- **GOAL OF THE EXERCISE**: Lines from the line with "Task: Click status icon for Host Writes row" to the line with "The height and width of the screenshot is (672, 1568)." in the entries below, and only those, must be output exactly, with both ends included.
══ DATASET CONTENT ══
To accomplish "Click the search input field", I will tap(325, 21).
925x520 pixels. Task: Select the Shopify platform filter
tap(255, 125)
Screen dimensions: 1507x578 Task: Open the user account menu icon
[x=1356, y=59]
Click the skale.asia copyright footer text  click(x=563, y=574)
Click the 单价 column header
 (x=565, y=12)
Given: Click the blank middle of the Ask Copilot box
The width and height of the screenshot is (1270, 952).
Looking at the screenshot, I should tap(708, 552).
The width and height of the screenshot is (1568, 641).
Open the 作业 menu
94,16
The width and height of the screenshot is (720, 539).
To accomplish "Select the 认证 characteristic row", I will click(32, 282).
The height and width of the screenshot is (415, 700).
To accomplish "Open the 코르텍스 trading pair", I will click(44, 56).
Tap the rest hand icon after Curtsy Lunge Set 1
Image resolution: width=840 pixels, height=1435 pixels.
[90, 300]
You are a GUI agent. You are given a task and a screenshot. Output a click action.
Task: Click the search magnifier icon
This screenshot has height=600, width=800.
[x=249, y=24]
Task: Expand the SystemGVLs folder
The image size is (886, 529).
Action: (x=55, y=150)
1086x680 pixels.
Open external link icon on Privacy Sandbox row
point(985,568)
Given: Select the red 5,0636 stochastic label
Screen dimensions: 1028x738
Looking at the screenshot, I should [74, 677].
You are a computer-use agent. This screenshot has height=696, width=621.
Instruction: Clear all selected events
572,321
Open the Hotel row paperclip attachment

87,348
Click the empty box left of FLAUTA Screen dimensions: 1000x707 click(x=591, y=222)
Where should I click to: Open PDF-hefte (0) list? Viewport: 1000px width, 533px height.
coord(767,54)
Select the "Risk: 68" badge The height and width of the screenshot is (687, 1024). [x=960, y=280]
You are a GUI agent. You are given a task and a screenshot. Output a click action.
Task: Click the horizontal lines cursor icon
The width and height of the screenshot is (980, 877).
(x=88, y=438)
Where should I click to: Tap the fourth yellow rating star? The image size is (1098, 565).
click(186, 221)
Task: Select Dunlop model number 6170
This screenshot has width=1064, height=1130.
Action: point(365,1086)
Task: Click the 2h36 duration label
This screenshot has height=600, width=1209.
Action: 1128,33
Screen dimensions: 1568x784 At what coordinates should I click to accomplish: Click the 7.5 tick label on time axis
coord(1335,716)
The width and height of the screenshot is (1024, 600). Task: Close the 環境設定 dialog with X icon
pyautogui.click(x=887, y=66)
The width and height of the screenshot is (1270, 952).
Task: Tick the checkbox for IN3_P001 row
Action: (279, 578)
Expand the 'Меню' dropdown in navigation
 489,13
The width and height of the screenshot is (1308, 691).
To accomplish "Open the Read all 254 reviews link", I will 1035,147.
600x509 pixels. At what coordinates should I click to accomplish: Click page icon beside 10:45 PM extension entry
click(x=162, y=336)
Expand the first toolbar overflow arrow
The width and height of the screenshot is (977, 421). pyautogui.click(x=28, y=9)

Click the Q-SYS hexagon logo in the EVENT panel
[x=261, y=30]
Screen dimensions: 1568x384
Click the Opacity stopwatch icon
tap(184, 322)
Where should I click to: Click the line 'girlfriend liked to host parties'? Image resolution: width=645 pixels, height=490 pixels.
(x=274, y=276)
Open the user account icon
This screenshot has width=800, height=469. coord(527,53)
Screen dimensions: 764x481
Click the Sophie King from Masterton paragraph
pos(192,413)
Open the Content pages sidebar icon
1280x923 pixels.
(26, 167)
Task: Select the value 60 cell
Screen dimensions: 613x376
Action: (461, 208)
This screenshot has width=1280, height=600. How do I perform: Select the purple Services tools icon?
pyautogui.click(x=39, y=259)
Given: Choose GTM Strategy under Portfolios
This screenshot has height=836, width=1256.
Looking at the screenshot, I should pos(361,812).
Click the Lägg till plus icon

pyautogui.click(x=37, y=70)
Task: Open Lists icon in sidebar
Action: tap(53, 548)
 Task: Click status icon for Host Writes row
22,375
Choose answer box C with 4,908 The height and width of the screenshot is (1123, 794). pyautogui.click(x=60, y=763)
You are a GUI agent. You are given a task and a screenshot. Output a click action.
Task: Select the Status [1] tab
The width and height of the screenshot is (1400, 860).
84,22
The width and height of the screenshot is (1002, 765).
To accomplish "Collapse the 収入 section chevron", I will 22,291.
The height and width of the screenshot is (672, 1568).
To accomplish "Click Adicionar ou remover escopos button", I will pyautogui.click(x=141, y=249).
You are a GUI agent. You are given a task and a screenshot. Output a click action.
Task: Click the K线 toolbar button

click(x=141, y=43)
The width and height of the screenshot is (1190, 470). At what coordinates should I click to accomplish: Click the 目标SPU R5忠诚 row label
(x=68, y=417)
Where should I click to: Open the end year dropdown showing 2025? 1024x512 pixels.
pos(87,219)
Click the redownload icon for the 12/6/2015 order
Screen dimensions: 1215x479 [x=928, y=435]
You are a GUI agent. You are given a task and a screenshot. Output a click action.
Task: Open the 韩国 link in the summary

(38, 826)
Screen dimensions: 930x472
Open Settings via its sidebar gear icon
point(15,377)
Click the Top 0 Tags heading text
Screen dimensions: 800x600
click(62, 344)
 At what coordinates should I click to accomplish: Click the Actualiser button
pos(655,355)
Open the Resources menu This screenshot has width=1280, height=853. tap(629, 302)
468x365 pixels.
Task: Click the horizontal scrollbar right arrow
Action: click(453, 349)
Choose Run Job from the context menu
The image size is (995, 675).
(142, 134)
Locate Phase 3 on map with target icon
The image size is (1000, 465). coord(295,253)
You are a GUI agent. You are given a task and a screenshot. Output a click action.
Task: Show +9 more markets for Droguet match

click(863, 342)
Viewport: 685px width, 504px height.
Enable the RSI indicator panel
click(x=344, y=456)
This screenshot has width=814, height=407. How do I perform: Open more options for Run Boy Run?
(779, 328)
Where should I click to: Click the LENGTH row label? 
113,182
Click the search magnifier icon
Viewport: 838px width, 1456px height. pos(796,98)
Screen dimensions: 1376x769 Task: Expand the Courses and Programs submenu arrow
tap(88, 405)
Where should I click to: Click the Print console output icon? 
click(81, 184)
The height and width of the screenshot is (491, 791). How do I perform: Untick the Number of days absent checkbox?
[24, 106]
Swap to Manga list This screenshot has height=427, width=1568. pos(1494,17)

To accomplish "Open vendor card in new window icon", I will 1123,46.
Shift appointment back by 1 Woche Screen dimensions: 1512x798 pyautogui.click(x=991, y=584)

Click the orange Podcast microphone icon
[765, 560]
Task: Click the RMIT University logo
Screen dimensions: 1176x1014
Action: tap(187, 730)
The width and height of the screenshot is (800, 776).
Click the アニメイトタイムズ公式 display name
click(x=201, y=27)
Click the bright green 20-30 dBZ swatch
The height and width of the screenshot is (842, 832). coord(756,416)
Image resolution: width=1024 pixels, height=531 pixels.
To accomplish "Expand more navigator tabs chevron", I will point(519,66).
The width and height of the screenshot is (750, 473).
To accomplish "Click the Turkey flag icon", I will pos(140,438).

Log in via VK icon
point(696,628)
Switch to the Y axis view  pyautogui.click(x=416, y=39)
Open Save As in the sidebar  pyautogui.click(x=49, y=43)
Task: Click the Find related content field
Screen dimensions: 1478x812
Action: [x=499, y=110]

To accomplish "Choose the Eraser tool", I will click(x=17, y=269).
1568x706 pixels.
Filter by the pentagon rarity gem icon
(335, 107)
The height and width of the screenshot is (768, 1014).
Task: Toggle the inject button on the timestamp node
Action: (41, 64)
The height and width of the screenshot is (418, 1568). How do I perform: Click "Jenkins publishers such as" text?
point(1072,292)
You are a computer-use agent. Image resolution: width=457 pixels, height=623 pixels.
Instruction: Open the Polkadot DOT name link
═══
- **EXPECTED OUTPUT**:
 Task: Click status icon for Host Writes row
22,375
Choose answer box C with 4,908 The height and width of the screenshot is (1123, 794). pyautogui.click(x=60, y=763)
You are a GUI agent. You are given a task and a screenshot. Output a click action.
Task: Select the Status [1] tab
The width and height of the screenshot is (1400, 860).
84,22
The width and height of the screenshot is (1002, 765).
To accomplish "Collapse the 収入 section chevron", I will 22,291.
The height and width of the screenshot is (672, 1568).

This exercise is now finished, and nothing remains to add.